Following up on the 4 most important patters of reactions in Org 1, and introduction to acid-base reactions, here’s the second major pattern. It’s called nucleophilic substitution. I won’t go into nucleophiles and electrophiles in this post. The point is actually not to understand what’s going on here!

Don’t understand the reactions below. Just focus on being able to see one thing: what bonds are formed and what bonds are broken. 

Just that one thing. Later on we’ll go into more detail about why things happen. But not today.

Here are three examples of nucleophilic substitution reactions.

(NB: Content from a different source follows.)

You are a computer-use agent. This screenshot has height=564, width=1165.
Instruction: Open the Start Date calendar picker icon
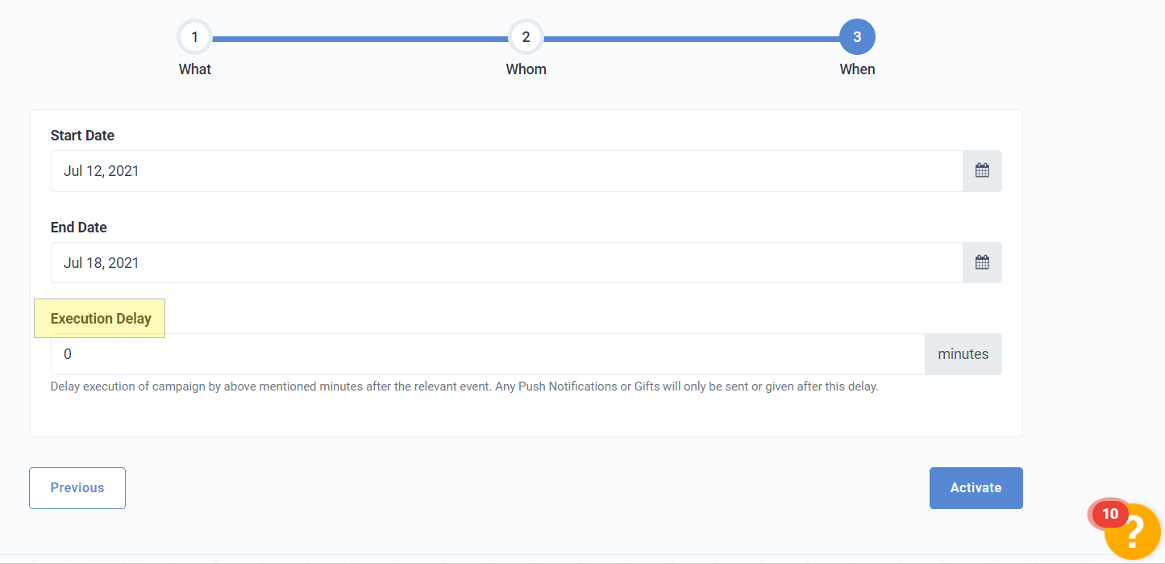(982, 171)
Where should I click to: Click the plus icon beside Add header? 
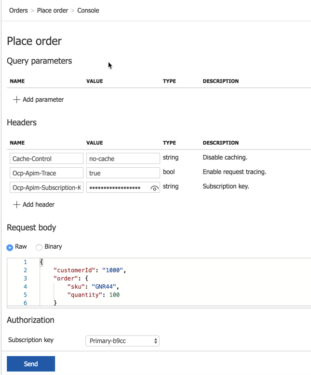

three examples of nucleophilic substitution reactions bond forms and breaks at the same carbon

What’s the pattern? In each case, we’re breaking a bond at carbon, and forming a new bond at carbon. (and yes, salts form too… but this is organic chemistry, so we’re carbo-centric.)

This is an extremely common pattern for reactions and you will see it over and over again in Org 1 and Org 2.

Now let’s set the stage for later discussion. Here’s some interesting results that experiments tell us. We don’t get this information by thinking about what happens and predicting – we have to interrogate nature in order to get her to give up her secrets.

Interesting observation #1: when we measure the reaction rate.  In some substitution reactions the rate is proportional to  the concentration of two different species (e.g. the alcohol and HBr). In other cases, it only depends on the concentration of one species (i.e. the alcohol). Interesting!

 Interesting observation #2: In certain cases (like the reaction below) the reaction rate depends on the type of alkyl halide. Primary alkyl halides are slow, but tertiary alkyl halides are fast.

type of alkyl halide can affect the rate primary versus tertiary hydrolysis with h2o tertiary much faster than primary

Interesting observation #3: In other cases, the reaction rate depends on the type of alkyl halide, but it is the primary alkyl halide that is fast. And the tertiary alkyl halide does not even give substitution products… you’ll notice the double bond there. This  is actually an elimination reaction.

tertiary and primary alkyl halide naoh gives different results sn2 versus elimination

Interesting observation #4: Finally, there is a property that *some* molecules have of rotating plane polarized light. It’s been known since the late 19th century. In some substitution reactions, molecules that are “optically active” retain their optical activity in the reaction… but in others, this “optical activity” disappears.

optical activity of alkyl halide can remain or be removed in some substitution reactions

What’s going on? How can we come up with a hypothesis for why and how these reactions work?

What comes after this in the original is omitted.